:: Problem to work on ::
According to the news item on Sri Lanka ending Japan-funded projects, which two development projects were terminated?

Sri Lanka terminates Japan-funded multimillion dollar development projects
Last updated on January 4th, 2021 at 05:53 am
Development Projects: Sri Lanka terminated two multimillion dollar development and infrastructure projects funded by Japan. The move is likely to impact ties between the two nations as it was the second time Sri Lanka’s year-old government, headed by President Gotabaya Rajapaksa, withdrew from an agreement. The two ambitious development projects included construction of an elevated commuter railway through Colombo and the development of a container terminal in the Colombo Port.
In a recent interview, a senior Sri Lankan diplomat told Nikkei Asia that the country would lose the support of its allies if Rajapaksa’s ultranationalist government continued to take it for granted. “The last government was ham-handed in the way it handled the Chinese projects and now we face a similar situation with Japan,” He emphasised that Japan has been assisting the country in various infrastructure and development projects for decades. He added, “Japan’s development assistance to Sri Lanka made over the years has been without any strategic or political pressure.”

:: Recorded information ::
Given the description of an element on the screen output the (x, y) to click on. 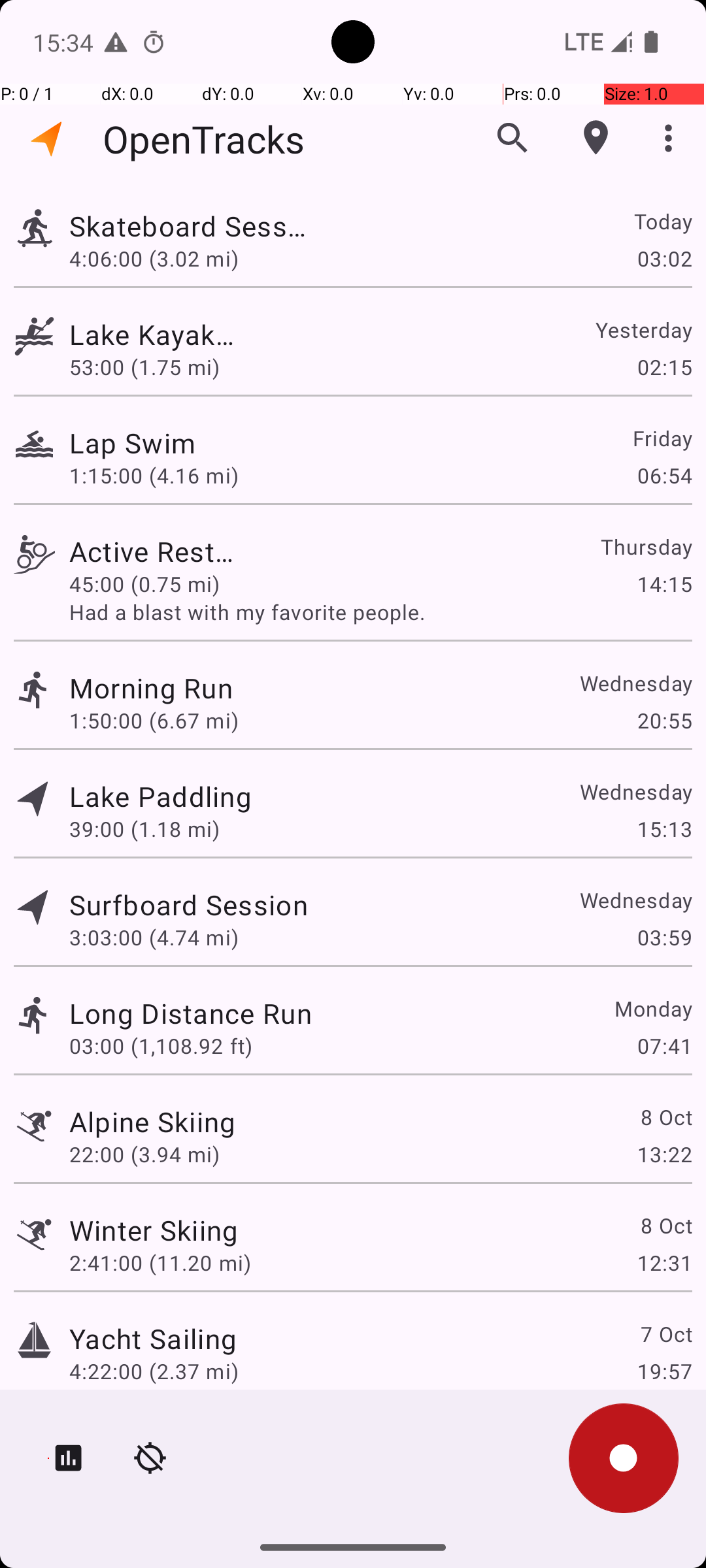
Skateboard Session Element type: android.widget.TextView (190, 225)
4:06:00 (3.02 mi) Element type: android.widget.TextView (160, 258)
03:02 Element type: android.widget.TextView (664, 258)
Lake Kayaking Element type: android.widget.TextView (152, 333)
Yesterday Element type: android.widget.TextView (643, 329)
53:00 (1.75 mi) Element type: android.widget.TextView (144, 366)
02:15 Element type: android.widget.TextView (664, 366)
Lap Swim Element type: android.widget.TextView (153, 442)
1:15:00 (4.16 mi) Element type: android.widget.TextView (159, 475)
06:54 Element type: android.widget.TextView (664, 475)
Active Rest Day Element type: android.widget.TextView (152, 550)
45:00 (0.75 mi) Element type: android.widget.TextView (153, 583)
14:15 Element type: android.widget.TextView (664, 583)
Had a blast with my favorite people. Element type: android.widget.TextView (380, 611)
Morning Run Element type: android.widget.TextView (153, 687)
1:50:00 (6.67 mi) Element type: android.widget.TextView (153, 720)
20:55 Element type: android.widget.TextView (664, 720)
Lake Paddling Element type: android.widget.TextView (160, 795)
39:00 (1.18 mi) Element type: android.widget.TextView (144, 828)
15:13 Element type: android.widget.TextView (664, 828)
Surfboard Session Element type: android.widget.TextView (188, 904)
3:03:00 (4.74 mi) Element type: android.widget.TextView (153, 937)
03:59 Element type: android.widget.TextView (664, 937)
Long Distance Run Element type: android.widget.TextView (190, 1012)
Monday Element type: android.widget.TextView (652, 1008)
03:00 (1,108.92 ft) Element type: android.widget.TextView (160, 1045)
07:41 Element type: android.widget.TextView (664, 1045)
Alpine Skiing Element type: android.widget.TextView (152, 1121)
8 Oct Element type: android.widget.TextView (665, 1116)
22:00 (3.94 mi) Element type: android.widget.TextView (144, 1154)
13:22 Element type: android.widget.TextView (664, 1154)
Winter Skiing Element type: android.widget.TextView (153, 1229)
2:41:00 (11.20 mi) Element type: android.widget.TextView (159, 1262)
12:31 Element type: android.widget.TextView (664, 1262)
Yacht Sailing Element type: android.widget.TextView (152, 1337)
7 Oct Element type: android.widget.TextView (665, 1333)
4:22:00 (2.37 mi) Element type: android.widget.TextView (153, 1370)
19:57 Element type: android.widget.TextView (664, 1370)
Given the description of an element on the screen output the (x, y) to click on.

:: Problem solution ::
The construction of an elevated commuter railway through Colombo and the development of a container terminal in the Colombo Port.